Nesta entrevista, o professor da Universidade Federal de Santa Maria Vitor Calegaro fala sobre o luto das famílias afetadas pela tragédia que acaba de completar 10 anos

Dez anos depois do incêndio na boate Kiss, que matou 242 pessoas e deixou mais de 600 feridas, o impacto na saúde mental dos sobreviventes e das famílias de vítimas da tragédia em Santa Maria ainda é pauta. A experiência adquirida pelos profissionais da saúde que atuaram no acompanhamento das pessoas envolvidas no trauma transformou a cidade em referência na área. 

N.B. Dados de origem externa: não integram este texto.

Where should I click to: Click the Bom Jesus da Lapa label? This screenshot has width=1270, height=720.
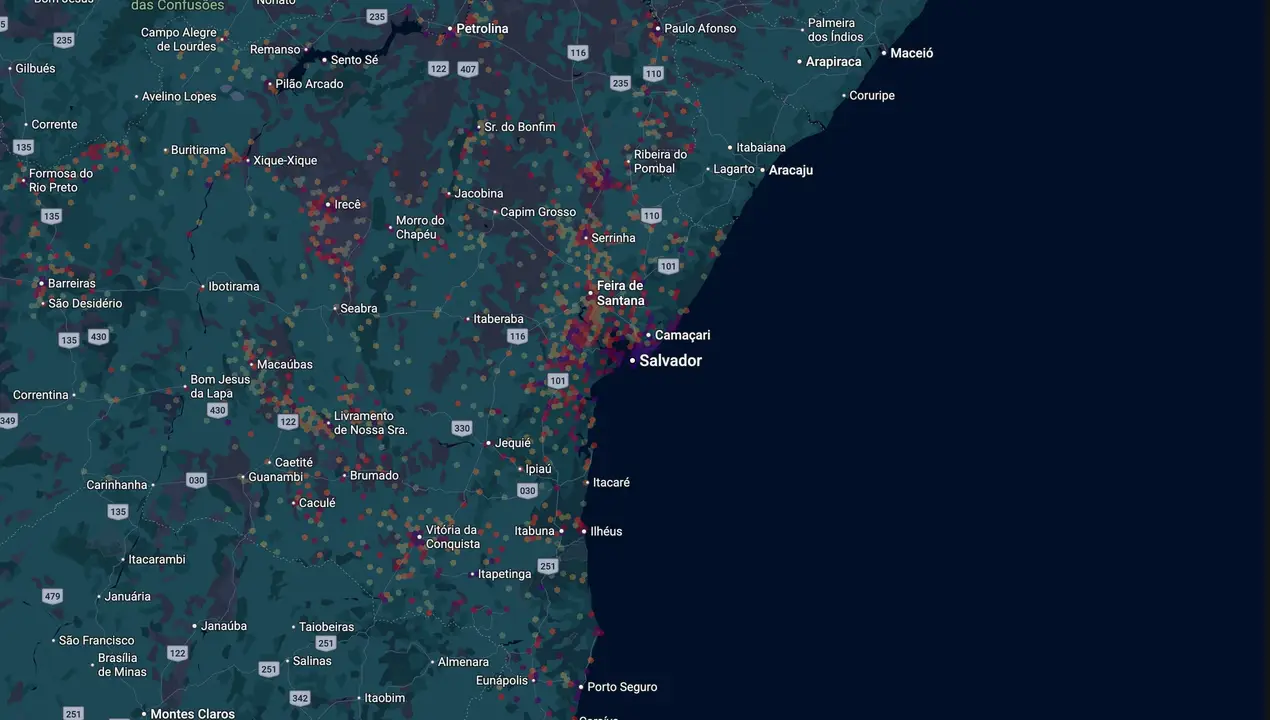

Desde 2013, Santa Maria conta com o Centro Integrado de Atendimento à Vítima de Acidente (Ciava), no Hospital Universitário de Santa Maria (HUSM), além do serviço prestado pela prefeitura, Santa Maria Acolhe. Professor do Departamento de Neuropsiquiatria da UFSM, o médico Vitor Crestani Calegaro coordenou, até o ano passado, o atendimento psiquiátrico aos sobreviventes da Kiss no Ciava, que oferece também outras especialidades. Por cinco anos, o centro contou com convênio do Ministério da Saúde, e prestou 18,2 mil atendimentos a 602 pacientes da Kiss – desse total, 25 permanecem em tratamento na psiquiatria e pneumologia. Depois desse período, o Ciava passou a atender também vítimas de outros acidentes. Nos últimos 5 anos, foram registrados 2 mil atendimentos. Isso porque, inicialmente, havia mais demandas para especialidades variadas, como fisioterapia, nutrição e cirurgias reparadoras.

Calegaro já foi convidado para palestrar em outros estados e até fora do país para falar sobre a experiência de Santa Maria. Em 2019, defendeu sua tese de doutorado na Universidade Federal do Rio Grande do Sul (UFRGS), intitulada O incêndio da boate Kiss: investigação da relação entre personalidade, psicopatologia e resiliência.

Em entrevista ao Matinal, concedida na semana passada por WhatsApp, o professor destaca que mesmo em situações de trauma coletivo, é preciso considerar que existem componentes singulares de cada indivíduo, de questões genéticas a experiências prévias, que ajudam a explicar as diferentes reações de cada pessoa envolvida com a tragédia, e que impactam também no transtorno de estresse pós-traumático (TEPT). A seguir, os principais trechos da entrevista.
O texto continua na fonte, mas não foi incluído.